Category Archives: Pruning

Pruning in May

Ironweed in good soil.

Also known as the Chelsea Chop, cutting back certain plants by 1/3 to 1/2 is a common practice to maintain control and size in the garden.

One of the things I’ve noticed with native plants is that when you find them in parks with poor native soils, lots of competition, no extra water other than the rain and certainly no fertilizer, they seem to maintain a diminished size. Once you buy that same plant and put it into good garden soil with compost, fertilizer, lots of space and plenty of water, the native turns from dwarf to GIANT. In the past, I end up staking many of these plants just so they don’t fall over.

I am making a conscious effort this year, around May 15th, to cut back all of these giants by 1/2.

Here’s a list of plants which I plan to trim back.

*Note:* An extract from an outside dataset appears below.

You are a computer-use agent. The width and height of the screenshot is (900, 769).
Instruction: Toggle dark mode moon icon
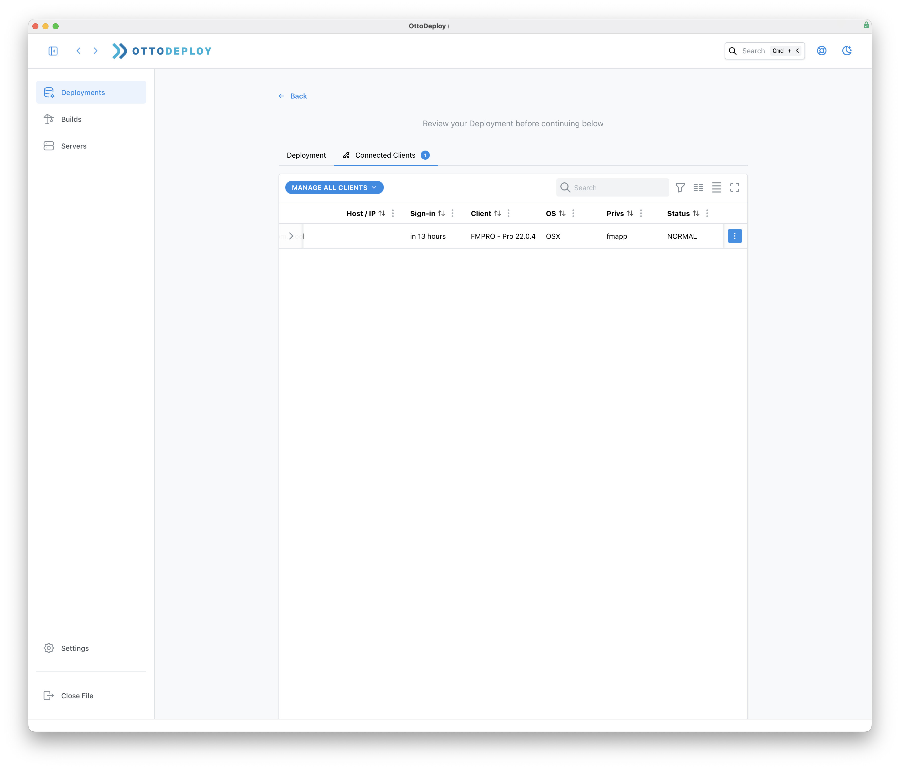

  • Downy Skullcap (Scutellaria incana)
  • Echnacea purprea – Purple coneflower – only doing this with some so I can get some later blooms.
  • Helianthus silphioides – Silphium Sunflower – 2020 N
  • Heliopsis helianthoides – Ox-eye Sunflower
  • New England Aster
  • Oligoneuron rigidum – Rigid Goldenrod
  • Salvia – cutting back half of the plants.
  • Senna marilandica – Wild Senna 
  • Shasta Daisy – I’m also going to try this with part of my plants to see if I can get some later blooms.
  • Solidago rigida or Oligoneuron rigidum – Rigid Goldenrod
  • Vernonia p. Ironweed 
  • Veronica – cutting back half of the plants.

Here’s a video on the technique.

Technique #2 – Pinching Your Plants

Many annuals and some perennials can have more branches and blossoms by simply cutting back the main stems – called pinching since you can use your fingers to make the cut.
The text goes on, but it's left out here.